All Rights reserved. Reproduction in whole or in part in any form or medium without express written permission of Express Publishing Inc. is prohibited. 


Friday, June 18, 2004

Features

Book is ‘whodunit’ for the ages

Memoir of connected teamster published


By DANA DUGAN
Express Staff Writer

Even for people not interested in the history of the Teamsters and the Mafia, "I Heard You Paint Houses" is a fascinating book. It reads as a memoir. Incredible conversations are recorded between some of the more infamous crime bosses of the past 70 years. Written by former Sun Valley resident Charles Brandt, the book is subtitled "Frank ‘The Irishman’ Sheeran & the Inside Story of the Mafia, the Teamsters, & the Last Ride of Jimmy Hoffa."

Brandt will be in town later this summer for a book signing at Chapter One Bookstore in Ketchum.

Frank "The Irishman" Sheeran talks with Teamster boss Jimmy Hoffa in this book jacket photo for "I Heard You Paint Houses" by Charles Brandt.

As subjects go, it all seems so long ago. After all, Hoffa, once called the second most powerful man in the country after the president by Bobby Kennedy, disappeared in 1975. But who killed him and what happened to his body has remained one of the more intriguing mysteries in modern U.S. history.

Now, "I Heard You Paint Houses" reveals the conclusion of the nearly 30-year-old conundrum. This account is based on Brandt’s multiple interviews with Sheeran before he died late last year. Six weeks before his death, Sheeran posed with the finished book in a video tape standing by all the material in the book.

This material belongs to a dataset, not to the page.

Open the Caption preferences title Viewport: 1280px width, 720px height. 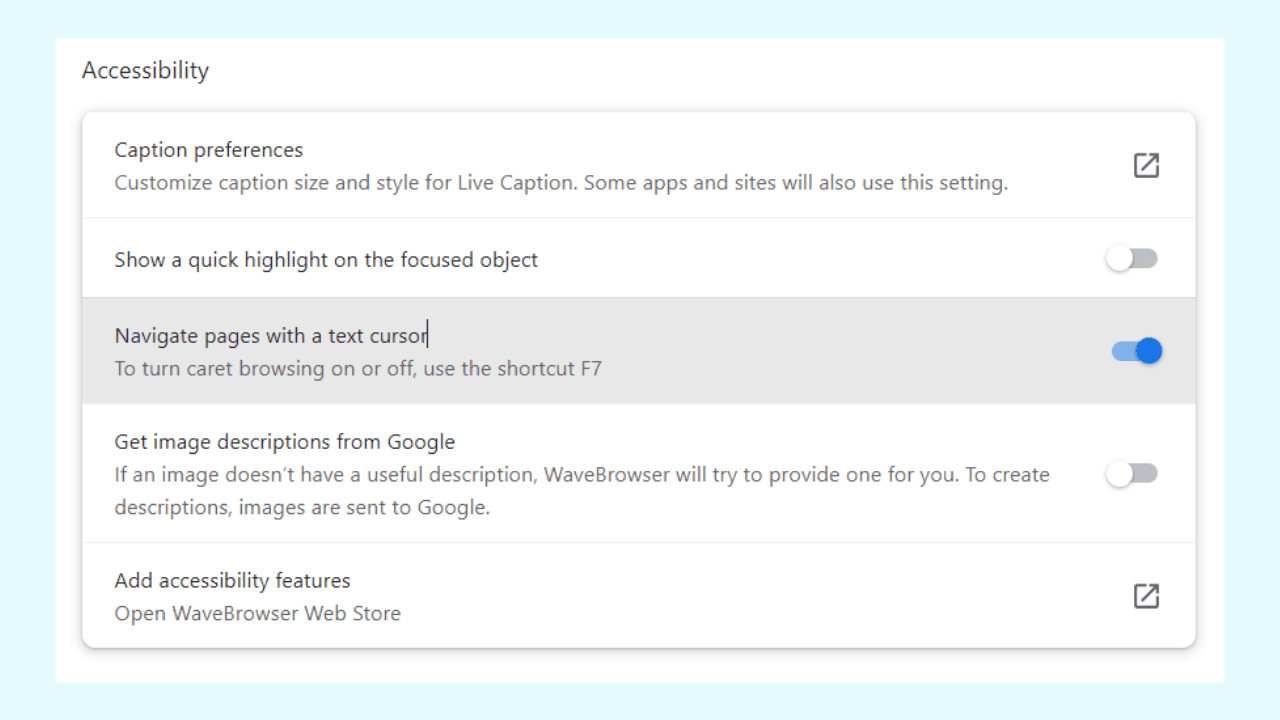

Brandt researched and cross-checked everything Sheeran told him. Interspersed are Brandt’s own words illuminating what was happening at the time of certain relationships. Sheeran seems to have had excellent recall. He was a decorated war hero who was on the front lines for all four years of World War II with a near record of 411 active combat days. He learned how to take care of himself from his gritty upbringing in Philadelphia in the Depression, while in combat and later struggling to make a buck post war. Sheeran was a big beefy guy in a world populated by shorter dark Italians.

One time a Teamster organizer named Bill Isabel tells Hoffa, "I’ve never seen a man walk straight through a crowd of people like the Irishman does and never touch a single person. Everybody automatically parts out of the way. It’s like Moses parting the Red Sea."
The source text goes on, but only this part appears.